O presidente também é criticado no segundo editorial da publicação, ao mostrar-se conivente com a pior face do corporativismo público. “No dia 6 de maio, o Congresso aprovou o Projeto de Lei Complementar (PLP) 39/2020, congelando salário de servidores pelos próximos 18 meses, tendo em vista a dificílima situação das contas públicas causada pela pandemia do novo coronavírus. O congelamento foi a contrapartida para o repasse de R$ 60 bilhões da União a Estados e municípios. No entanto, o presidente Jair Bolsonaro posterga a sanção do projeto de lei, dando margem para que sejam concedidos aumentos ao funcionalismo. Além de evidente descaso com o esforço do Legislativo para não agravar ainda mais a situação das finanças públicas, o presidente Jair Bolsonaro mostra-se conivente com a pior face do corporativismo público, que, sem maiores pudores, se aproveita da atual situação do País para expandir seus proventos.”

Em outro texto, fala-se da possível saída do ministro Paulo Guedes, insatisfeito com alguns rumos do governo. “O maior risco para o País é a saída do governo do ministro da Economia, Paulo Guedes, segundo gestores do mercado financeiro ouvidos em recente pesquisa do Bradesco BBI. O perigo de uma segunda onda do novo coronavírus aparece em seguida na escala das preocupações.
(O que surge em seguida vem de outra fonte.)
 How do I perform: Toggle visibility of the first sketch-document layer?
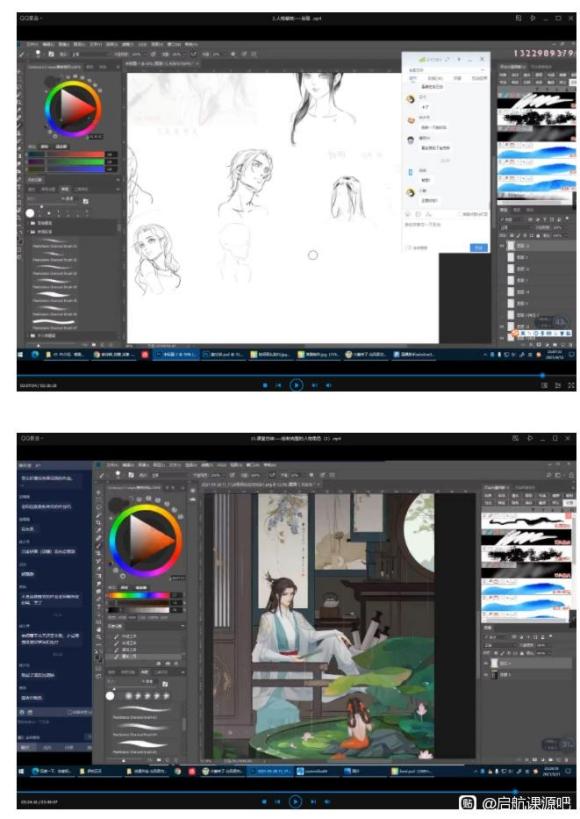coord(503,245)
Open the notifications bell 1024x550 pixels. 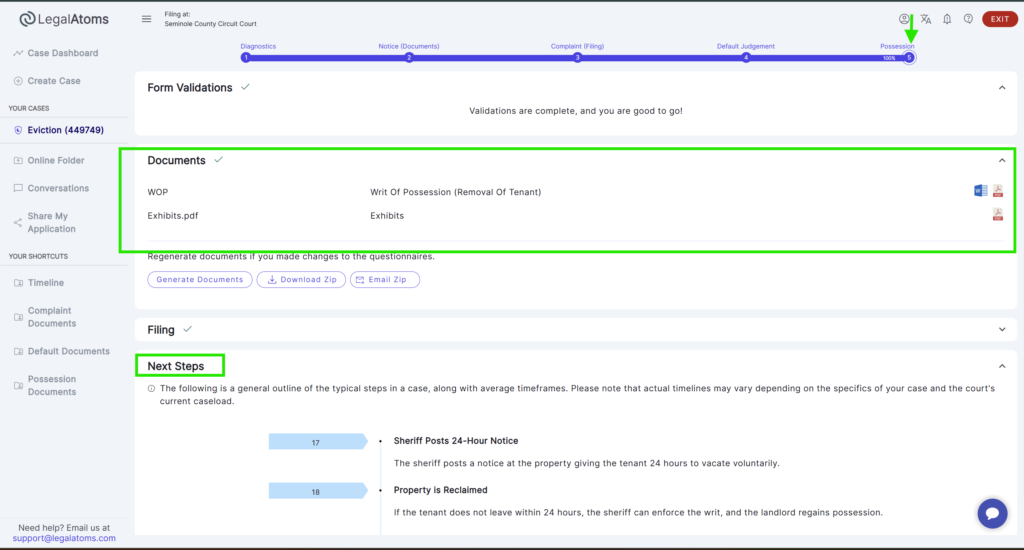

Mas por que o ministro deixaria o posto? A resposta a essa pergunta remete ao principal fator de insegurança, o presidente Jair Bolsonaro. Além de prejudicar o combate à pandemia, sua atuação tem provocado péssimos efeitos na economia, elevando a incerteza, assustando investidores e convertendo o Brasil em zona de perigo. Pressionado com frequência pelo presidente, por seus aliados e também por outras figuras do Executivo, o chefe da equipe econômica foi visto no mercado, durante semanas, como a bola da vez no jogo das demissões. Ele sobrevive, mas o temor permanece.”